A federal judge in Florida on Friday ordered the state secretary of state to instruct election officials for 32 counties to provide sample Spanish-language ballots to voters as part of a lawsuit alleging that Puerto Ricans in the state were being denied access to the ballot box.
The suit alleges that 32 of the state’s 67 counties were failing to adequately provide Spanish ballots and other election materials to voters. A provision of the 1965 Voting Rights Act says that eligible voters educated in a U.S. public school where the primary language isn’t English may not be denied access to the ballot based on their English proficiency.
In an order on Friday, U.S. District Judge Mark Walker agreed that the information available was inadequate. Although he accepted the state’s argument that it couldn’t redo its election software before November, he ruled that the 32 county supervisors of elections must print sample Spanish ballots identical to the English ones and provide the sample ballots at polling places with posted notices. He also ordered the officials to post sample ballots on their websites with Spanish instructions.
Sarah Revell, a spokeswoman for Florida Secretary of State Ken Detzner (R), said he would follow the order and tell the counties to comply.
The lead plaintiff in the suit is Marta Rivera, a woman in her 70s who had lived all her life in Puerto Rico and is one of the more than 135,000 residents of the island who moved to Florida last year after Hurricane Maria.
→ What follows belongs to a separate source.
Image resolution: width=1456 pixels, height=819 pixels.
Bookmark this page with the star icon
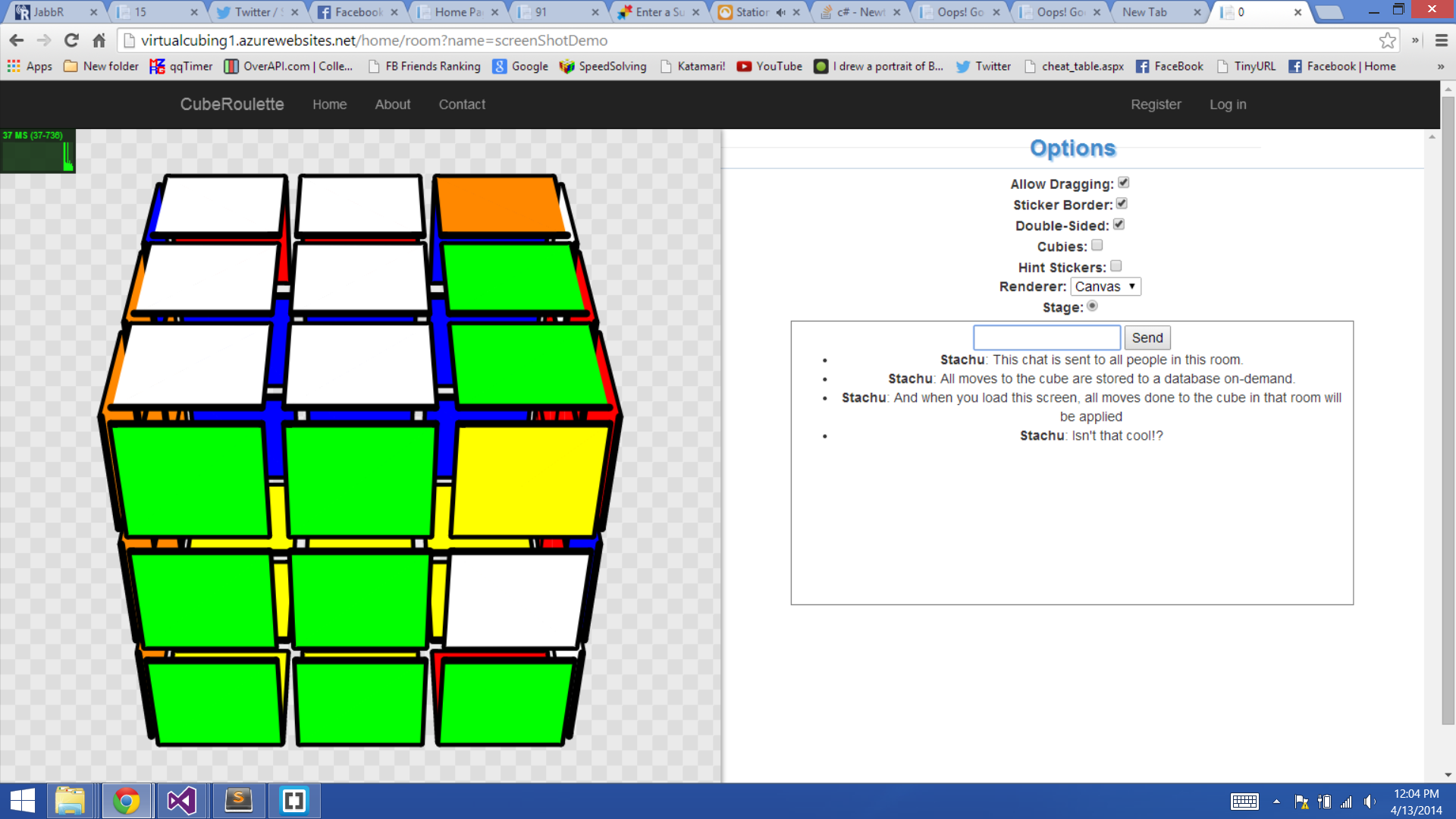[x=1387, y=40]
She is more comfortable speaking Spanish than English, and her daughter helped her register to vote.
The case was brought by a coalition of advocacy groups, along with Rivera, to aid an estimated 30,000 Puerto Rican voters in the state with limited or no English proficiency.
Walker left open the possibility of ordering officials to take additional steps to provide assistance to such voters.
This story has been updated to include a response from the Florida secretary of state’s spokeswoman.